‘Keys to the White House’ Historian Responds

Allan J. Lichtman, the presidential historian at American University whose “Keys to the White House” system we posted a critique of here last week, has kindly prepared a response. (Mr. Lichtman’s system forecasts that President Obama is a heavy favorite to be re-elected in 2012.)

Mr. Lichtman’s response is reproduced below. My policy is to let authors have their own say in these cases, so any further response I have will be contained in a separate post, with the exception of a brief technical comment at the end.

The Keys Work: A Response to Nate Silver
Allan J. Lichtman

I read with great interest Nate Silver’s analysis in the New York Times blog of my system for predicting presidential election results, The Keys to the White House. His work demonstrates the kind of lively debate that the keys can generate. However, his critique of the keys system cannot withstand scrutiny.

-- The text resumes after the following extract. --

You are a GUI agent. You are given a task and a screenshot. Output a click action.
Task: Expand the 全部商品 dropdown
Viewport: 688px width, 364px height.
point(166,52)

Mr. Silver has either failed to read or simply ignored the detailed discussion of the keys in my book “The Keys to the White House” (5th edition forthcoming from Rowman & Littlefield early next year) or in technical articles that I published in peer reviewed journals (for example, International Journal Of Forecasting (April-June 2008) and International Journal Of Information Systems & Social Change (January-March 2010).

Mr. Silver’s neglect of the published work on the keys system has resulted in fundamental misconceptions about the development and application of the keys that fatally flaw his critique. Mr. Silver presumes that I took 38 elections from 1860 to 2008 with known outcomes, found 13 key factors out of innumerable combinations of factors and used the impermissible methods of “overfitting and data dredging” to force the calls on these keys to conform to the results of these elections. In fact, the book and articles make clear that I followed a very different and scientifically sound procedure designed precisely to avoid the fallacies of “overfitting and data dredging.”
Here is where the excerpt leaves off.